Let’s say we still want to run 500 km in one year, but now we want to compare several years - let’s choose the last 3 years:

goal <- 500
sports <- "Run"
selected.year <- c(2018, 2019, 2020)

We are subsetting and aggregating the data. Just as a reminder: We have to aggregate in case we have several activities at one day (like one run split in two activities).

select.df <- act.df[act.df$type %in% sports & year(act.df$start_date_local) %in% selected.year,]

select.df$date <- as.Date(date(select.df$start_date_local))
select.df <- aggregate(distance ~ date, data = select.df, FUN = sum)
select.df <- select.df[order(select.df$date),] The dataframe with every date (not only the ones with recorded activities) is still called year.df. We have to make sure that this is done for each year in the dataset. I’m using an sapply() for this. year.df <- data.frame( date = unlist(sapply(unique(year(select.df$date)), USE.NAMES = F, FUN = function (yr) {
as.character(seq(as.Date(paste0(yr, "-01-01")),
as.Date(paste0(yr, "-12-31")),
by = "day"))
}))
)
year.df$date <- as.Date(year.df$date)

Now, we are

• integrating the data from select.df into year.df with a call to merge()
• ordering by date,
• replacing NAs with zeros in the distance column
• creating a column with the day of year (with the yday() function from {lubridate}) because this will be our new x-axis variable. We have to do this because we want to see all years in the dataset develop “next to each other”. The day of year is the same for all years (with a minor exception: in leap years, days will be shifted by 1 starting from March 1st - this won’t be visible in the plot though)
• creating a column with the year which we will use later for the col and group aesthetic of the plot.
year.df <- merge(year.df, select.df, by = "date", all.x = T, all.y = F)
year.df <- year.df[order(year.df$date),] year.df$distance <- ifelse(is.na(year.df$distance), 0, year.df$distance)
year.df$day <- yday(year.df$date)
year.df$year <- year(year.df$date)

The next call makes use of some {dplyr} functions and piping. Although I have been sceptical towards the “tidyverse” in the beginning, I am now using some functionality whenever it has huge advantages compared to base R functionality.

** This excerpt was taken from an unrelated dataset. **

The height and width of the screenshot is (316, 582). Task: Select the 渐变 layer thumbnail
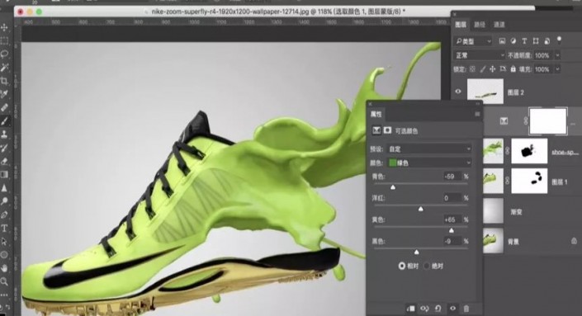pos(494,210)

The following code chunk shows such an advantage, I think.

• We’re grouping year.df by year.
• We are cumulating the distances within each group (because cumulated distance has to start with 0 at the beginning of the year)
• We are ungrouping and converting the tibble back to dataframe (because otherwise it would break later if we would keep the tibble).
suppressPackageStartupMessages(library(dplyr))
year.df %>% group_by(year) %>%
mutate(cum.distance = round(cumsum(distance))) %>%
ungroup() %>% as.data.frame() -> year.df

Now, we are finally computing all the other statistics used in the plot (see the previous post for further explanations). I am keeping all the statistics although currently not all of them are being used. I got rid of the large label in the lower right corner because I don’t have a good idea to still keep it simple and short with 3 years.

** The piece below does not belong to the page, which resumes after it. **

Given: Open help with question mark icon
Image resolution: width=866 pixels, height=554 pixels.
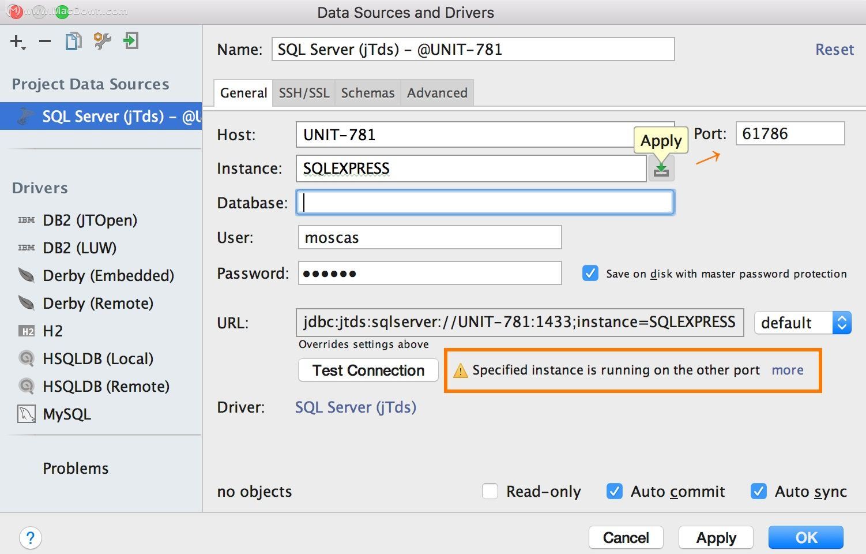Looking at the screenshot, I should click(31, 538).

year.df$remaining.distance <- goal - year.df$cum.distance
year.df$days.till.end <- as.numeric(as.Date(paste0(year.df$year, "-12-31")) -
year.df$date) year.df$dist.per.day.to.goal <- year.df$remaining.distance / year.df$days.till.end
year.df$dist.per.week.to.goal <- year.df$dist.per.day.to.goal * 7

year.df$dist.per.day.to.goal <- round(year.df$dist.per.day.to.goal, 1)
year.df$dist.per.week.to.goal <- round(year.df$dist.per.week.to.goal, 1)

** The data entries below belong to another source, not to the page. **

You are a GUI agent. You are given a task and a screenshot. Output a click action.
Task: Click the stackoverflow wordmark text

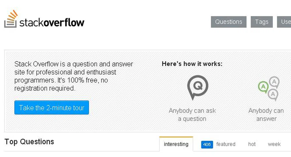coord(52,22)
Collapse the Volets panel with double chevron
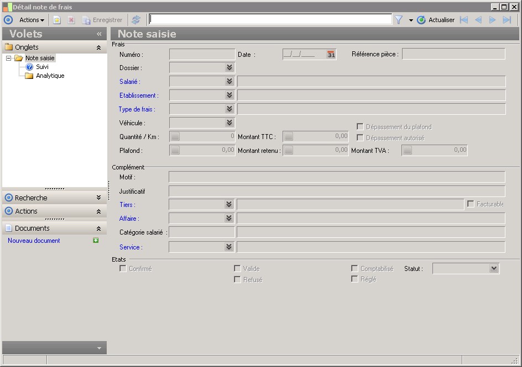522x367 pixels. coord(99,34)

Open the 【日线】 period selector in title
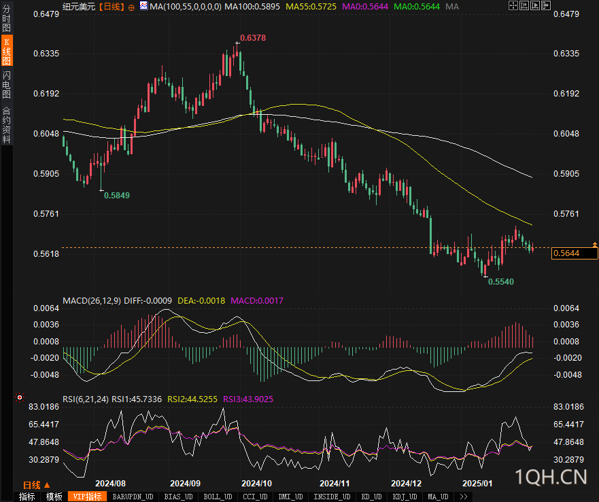(x=112, y=7)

year.df[year.df$dist.per.day.to.goal < 0, "dist.per.day.to.goal"] <- 0 year.df[year.df$dist.per.week.to.goal < 0, "dist.per.week.to.goal"] <- 0
year.df[year.df$remaining.distance < 0, "remaining.distance"] <- 0 year.df[year.df$days.till.end == 0, "dist.per.day.to.goal"] <- "-"
year.df[year.df\$days.till.end == 0, "dist.per.week.to.goal"] <- "-"

current.day <- yday(Sys.Date())

## Plotting and animating

The only important change here is that the x-axis is defined by the day of the year now. I am including major and minor breaks at the beginning of the months. The x-axis labels are given for every second month.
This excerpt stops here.